Omnibus Law Mengancam Alam

Oleh : Sofia Ariyani, S.S.m (Pemerhati Kebijakan Publik)

UU Omnibus Law diketuk palu. Pengusaha menyambut baik angin segar ini. Artinya investor asing akan berbondong-bondong membuka usaha di Indonesia. Adakah hal ini kabar baik untuk rakyat? Nampaknya tidak. Tidak hanya buruh yang menjadi objek penderita, lingkungan hidup pun akan terdampak atas disahkannya UU sapu jagat ini.

Sekali mendayung, dua tiga pulau terlampaui. Begitulah UU Omnibus Law dibuat, mengundang kontroversial. Memberikan "lapangan pekerjaan" tapi juga membuka bahaya bagi lingkungan hidup.
◆ ◆ ◆
• Soal Latihan
Menurut penggalan dokumen tentang UU Omnibus Law, selain buruh, apa lagi yang akan terdampak oleh disahkannya undang-undang tersebut? Data ini diambil dari sumber yang berbeda.

• Data Tersedia
◆ ◆ ◆
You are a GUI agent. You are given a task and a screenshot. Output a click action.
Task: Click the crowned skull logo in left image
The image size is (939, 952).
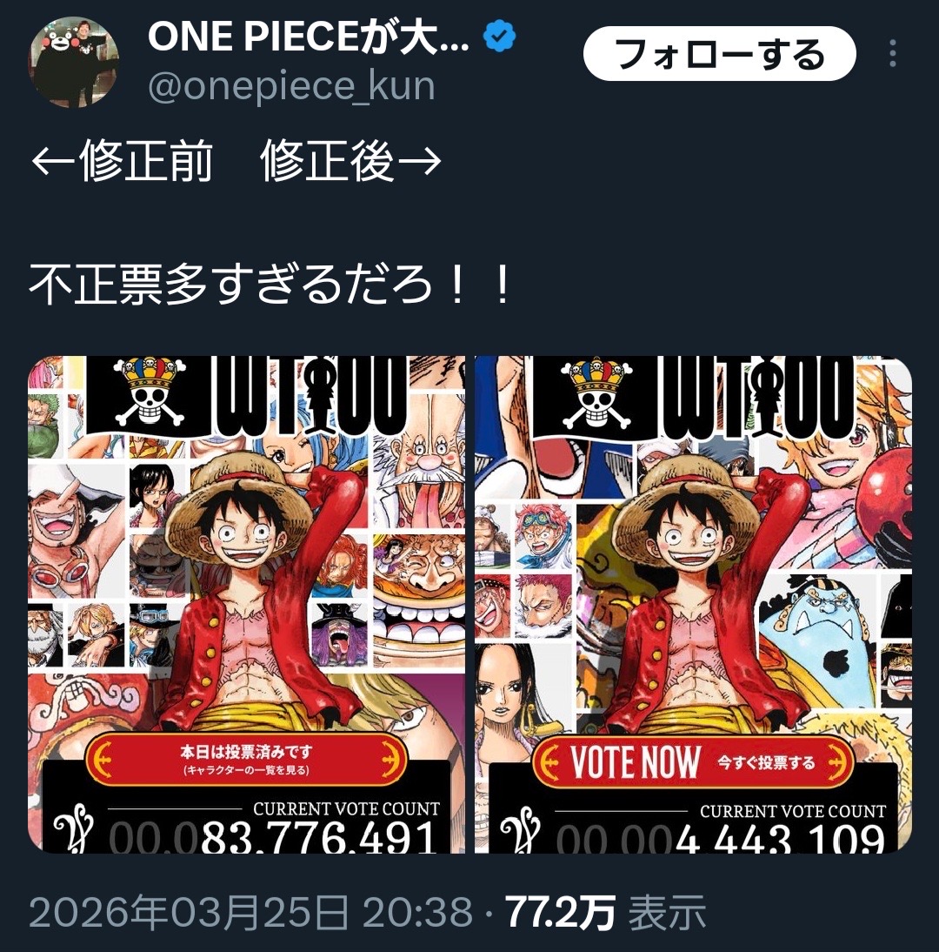pos(150,392)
◆ ◆ ◆
• Pembahasan Jawaban
Lingkungan hidup.